Posted April. 08, 2003 22:03,   

한국어

American forces targeted Iraqi President Saddam Hussein on April 8, for the second time after the blasts on March 20 at the beginning of the war. They have resumed ‘decapitation maneuvers’ to end the war with intensive bombing.

U.S. forces carried out attacks on Mansour, one of Baghdad’s exclusive residential neighborhoods, on Monday afternoon in an attempt to kill Saddam Hussein and his son after the CIA passed the tip on to military planners that the Iraqi leaders were meeting in a house there.

It is uncertain whether the Iraqi dictator and his sons are dead or not.
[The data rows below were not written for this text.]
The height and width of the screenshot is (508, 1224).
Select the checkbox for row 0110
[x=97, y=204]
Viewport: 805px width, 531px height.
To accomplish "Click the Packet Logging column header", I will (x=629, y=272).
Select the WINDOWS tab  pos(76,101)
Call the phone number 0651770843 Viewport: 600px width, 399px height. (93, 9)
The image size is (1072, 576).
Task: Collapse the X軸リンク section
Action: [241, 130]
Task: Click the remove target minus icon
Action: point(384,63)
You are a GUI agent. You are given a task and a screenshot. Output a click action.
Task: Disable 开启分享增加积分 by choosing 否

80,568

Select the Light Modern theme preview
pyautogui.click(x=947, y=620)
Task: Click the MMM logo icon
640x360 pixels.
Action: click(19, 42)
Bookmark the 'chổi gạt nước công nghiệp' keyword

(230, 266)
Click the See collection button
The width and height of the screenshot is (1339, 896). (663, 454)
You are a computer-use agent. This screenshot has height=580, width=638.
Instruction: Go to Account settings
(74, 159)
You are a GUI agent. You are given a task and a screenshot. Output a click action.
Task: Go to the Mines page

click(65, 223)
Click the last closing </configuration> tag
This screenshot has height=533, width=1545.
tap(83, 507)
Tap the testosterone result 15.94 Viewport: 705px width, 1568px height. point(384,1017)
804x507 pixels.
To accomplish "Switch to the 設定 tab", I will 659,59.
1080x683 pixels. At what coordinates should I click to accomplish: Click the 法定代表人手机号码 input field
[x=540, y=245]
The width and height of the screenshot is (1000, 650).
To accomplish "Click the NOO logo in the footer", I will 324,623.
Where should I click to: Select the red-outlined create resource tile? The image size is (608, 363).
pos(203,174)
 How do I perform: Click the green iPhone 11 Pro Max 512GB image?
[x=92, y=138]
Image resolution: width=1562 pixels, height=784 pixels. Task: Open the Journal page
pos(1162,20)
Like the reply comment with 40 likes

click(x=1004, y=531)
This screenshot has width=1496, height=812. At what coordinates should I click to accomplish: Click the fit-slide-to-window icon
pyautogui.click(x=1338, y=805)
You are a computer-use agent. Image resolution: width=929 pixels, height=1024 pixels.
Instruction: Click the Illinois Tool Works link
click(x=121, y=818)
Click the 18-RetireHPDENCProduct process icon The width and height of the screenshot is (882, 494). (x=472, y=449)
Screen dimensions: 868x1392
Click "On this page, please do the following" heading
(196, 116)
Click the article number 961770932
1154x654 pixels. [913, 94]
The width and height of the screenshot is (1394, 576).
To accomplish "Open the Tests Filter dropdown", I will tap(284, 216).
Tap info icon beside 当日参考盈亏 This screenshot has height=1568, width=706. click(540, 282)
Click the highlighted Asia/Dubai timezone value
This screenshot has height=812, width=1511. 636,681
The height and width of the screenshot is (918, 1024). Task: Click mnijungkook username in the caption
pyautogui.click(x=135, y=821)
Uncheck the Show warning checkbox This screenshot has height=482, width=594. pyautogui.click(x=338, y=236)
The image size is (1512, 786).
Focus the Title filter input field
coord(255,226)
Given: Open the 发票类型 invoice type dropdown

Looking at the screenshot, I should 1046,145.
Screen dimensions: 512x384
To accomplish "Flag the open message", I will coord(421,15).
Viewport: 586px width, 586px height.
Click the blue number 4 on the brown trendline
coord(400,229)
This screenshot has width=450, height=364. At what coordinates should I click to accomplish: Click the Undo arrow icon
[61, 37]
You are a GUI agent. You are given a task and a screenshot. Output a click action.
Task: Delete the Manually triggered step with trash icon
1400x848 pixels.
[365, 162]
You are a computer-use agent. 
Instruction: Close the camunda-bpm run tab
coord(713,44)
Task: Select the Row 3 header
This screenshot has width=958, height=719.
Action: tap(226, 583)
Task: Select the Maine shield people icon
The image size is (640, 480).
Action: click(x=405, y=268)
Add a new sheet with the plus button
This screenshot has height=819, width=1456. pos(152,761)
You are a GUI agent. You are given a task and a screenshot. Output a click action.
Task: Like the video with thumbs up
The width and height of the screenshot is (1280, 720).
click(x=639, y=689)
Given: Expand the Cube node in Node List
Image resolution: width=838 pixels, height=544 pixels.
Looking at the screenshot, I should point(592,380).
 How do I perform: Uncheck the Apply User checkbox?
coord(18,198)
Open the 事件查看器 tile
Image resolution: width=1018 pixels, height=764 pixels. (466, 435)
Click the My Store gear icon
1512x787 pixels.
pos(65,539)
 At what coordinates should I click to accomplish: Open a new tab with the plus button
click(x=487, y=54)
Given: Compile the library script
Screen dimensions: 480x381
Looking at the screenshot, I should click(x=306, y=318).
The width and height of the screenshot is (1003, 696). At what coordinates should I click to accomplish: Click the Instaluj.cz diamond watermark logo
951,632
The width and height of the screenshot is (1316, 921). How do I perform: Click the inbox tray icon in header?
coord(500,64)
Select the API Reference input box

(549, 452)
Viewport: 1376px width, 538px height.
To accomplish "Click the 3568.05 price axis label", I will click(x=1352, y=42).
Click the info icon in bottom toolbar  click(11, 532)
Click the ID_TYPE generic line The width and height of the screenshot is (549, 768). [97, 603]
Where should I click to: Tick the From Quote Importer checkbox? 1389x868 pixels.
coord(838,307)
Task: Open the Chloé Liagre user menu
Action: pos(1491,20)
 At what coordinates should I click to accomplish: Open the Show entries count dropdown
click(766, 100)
It will be known by April 10. However, MSNBC, an American broadcasting company, quoted a senior military official as saying, “Saddam Hussein and his sons are very likely dead.”

“We did receive credible intelligence of a senior leadership meeting of the Iraqi regime,” a United States official in Washington said. “The Iraqi official told the CIA that President Hussein and other Iraqi leaders are to assemble in a house in the Mansour area on April 7.”

The U.S. official said, “They were discussing ways to escape Baghdad and told us that President Hussein went there, to be sure, but didn’t see him come out.”

It took 45 minutes for American forces to attack Baghdad after the CIA tipped off Central Command. A B-1 bomber flying over Baghdad dropped the bombs as soon as it received the urgent instructions and the map of the site to bomb.

The bomber dropped four 2,000-pound Joint Direct Attack Munitions, or JDAMs, on the target site in the Mansour area.

The attack left a “huge smoking hole” in Mansour and those in the house were all dead, an official at the Department of Defense said.

In addition, four other houses near the bombed house were destroyed and three orange trees were pulled out. The Mansour neighborhood looks like a battlefield now with concrete rubble and broken glass everywhere.

The Washington Times reported that the targeted house was used by the Iraqi Intelligence Agency. President Hussein suddenly appeared at a restaurant near this house on April 4, it added.

The attacks were known to kill a total of 14 people including a whole family of nine, but their identities are yet to be confirmed.

A senior official at the State Department explained that the attack was carried out because the intelligence was credible even though the target was in a residential area.

The possibility that Saddam Hussein escaped from the house right before the strike cannot be ruled out because the house has a secret underground passage. U.S. Central Command said it was quite certain that the dictator may have been in the house at the time of the bombing, according to ABC News.